* Task statement: Transcribe all of the entries, matching each one exactly.

* Information provided:
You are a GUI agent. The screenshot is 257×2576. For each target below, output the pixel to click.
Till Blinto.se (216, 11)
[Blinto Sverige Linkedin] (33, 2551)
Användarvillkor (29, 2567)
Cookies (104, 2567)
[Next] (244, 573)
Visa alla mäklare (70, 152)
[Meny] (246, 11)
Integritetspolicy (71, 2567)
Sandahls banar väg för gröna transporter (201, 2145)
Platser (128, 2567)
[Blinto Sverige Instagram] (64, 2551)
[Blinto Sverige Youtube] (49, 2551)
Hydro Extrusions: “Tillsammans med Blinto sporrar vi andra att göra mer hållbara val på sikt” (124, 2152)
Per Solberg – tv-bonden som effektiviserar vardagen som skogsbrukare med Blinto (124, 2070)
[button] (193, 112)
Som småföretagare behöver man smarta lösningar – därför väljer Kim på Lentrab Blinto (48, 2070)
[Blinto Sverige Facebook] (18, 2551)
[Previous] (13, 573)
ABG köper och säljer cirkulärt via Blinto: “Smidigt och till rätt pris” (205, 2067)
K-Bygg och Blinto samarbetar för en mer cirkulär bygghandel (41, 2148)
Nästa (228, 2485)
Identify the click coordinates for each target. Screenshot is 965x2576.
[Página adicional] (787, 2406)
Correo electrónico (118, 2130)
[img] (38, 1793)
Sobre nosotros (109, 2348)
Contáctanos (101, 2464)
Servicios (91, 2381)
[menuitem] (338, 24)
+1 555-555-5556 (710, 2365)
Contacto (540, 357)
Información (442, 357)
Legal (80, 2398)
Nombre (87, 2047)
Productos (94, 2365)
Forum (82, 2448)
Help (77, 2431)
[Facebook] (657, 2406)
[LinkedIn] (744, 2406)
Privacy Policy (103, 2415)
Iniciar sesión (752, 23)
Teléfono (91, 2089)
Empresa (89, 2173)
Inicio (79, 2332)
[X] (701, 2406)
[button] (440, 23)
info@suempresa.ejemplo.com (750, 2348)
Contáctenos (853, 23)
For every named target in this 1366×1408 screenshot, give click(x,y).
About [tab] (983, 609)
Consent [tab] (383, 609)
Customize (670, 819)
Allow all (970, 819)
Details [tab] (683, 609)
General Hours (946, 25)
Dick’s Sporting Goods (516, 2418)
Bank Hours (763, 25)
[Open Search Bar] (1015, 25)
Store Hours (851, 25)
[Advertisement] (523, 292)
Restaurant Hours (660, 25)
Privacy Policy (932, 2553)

* Answer section:
You are a GUI agent. The screenshot is 257×2576. For each target below, output the pixel to click.
Till Blinto.se (216, 11)
[Blinto Sverige Linkedin] (33, 2551)
Användarvillkor (29, 2567)
Cookies (104, 2567)
[Next] (244, 573)
Visa alla mäklare (70, 152)
[Meny] (246, 11)
Integritetspolicy (71, 2567)
Sandahls banar väg för gröna transporter (201, 2145)
Platser (128, 2567)
[Blinto Sverige Instagram] (64, 2551)
[Blinto Sverige Youtube] (49, 2551)
Hydro Extrusions: “Tillsammans med Blinto sporrar vi andra att göra mer hållbara val på sikt” (124, 2152)
Per Solberg – tv-bonden som effektiviserar vardagen som skogsbrukare med Blinto (124, 2070)
[button] (193, 112)
Som småföretagare behöver man smarta lösningar – därför väljer Kim på Lentrab Blinto (48, 2070)
[Blinto Sverige Facebook] (18, 2551)
[Previous] (13, 573)
ABG köper och säljer cirkulärt via Blinto: “Smidigt och till rätt pris” (205, 2067)
K-Bygg och Blinto samarbetar för en mer cirkulär bygghandel (41, 2148)
Nästa (228, 2485)
Identify the click coordinates for each target. Screenshot is 965x2576.
[Página adicional] (787, 2406)
Correo electrónico (118, 2130)
[img] (38, 1793)
Sobre nosotros (109, 2348)
Contáctanos (101, 2464)
Servicios (91, 2381)
[menuitem] (338, 24)
+1 555-555-5556 (710, 2365)
Contacto (540, 357)
Información (442, 357)
Legal (80, 2398)
Nombre (87, 2047)
Productos (94, 2365)
Forum (82, 2448)
Help (77, 2431)
[Facebook] (657, 2406)
[LinkedIn] (744, 2406)
Privacy Policy (103, 2415)
Iniciar sesión (752, 23)
Teléfono (91, 2089)
Empresa (89, 2173)
Inicio (79, 2332)
[X] (701, 2406)
[button] (440, 23)
info@suempresa.ejemplo.com (750, 2348)
Contáctenos (853, 23)
For every named target in this 1366×1408 screenshot, give click(x,y).
About [tab] (983, 609)
Consent [tab] (383, 609)
Customize (670, 819)
Allow all (970, 819)
Details [tab] (683, 609)
General Hours (946, 25)
Dick’s Sporting Goods (516, 2418)
Bank Hours (763, 25)
[Open Search Bar] (1015, 25)
Store Hours (851, 25)
[Advertisement] (523, 292)
Restaurant Hours (660, 25)
Privacy Policy (932, 2553)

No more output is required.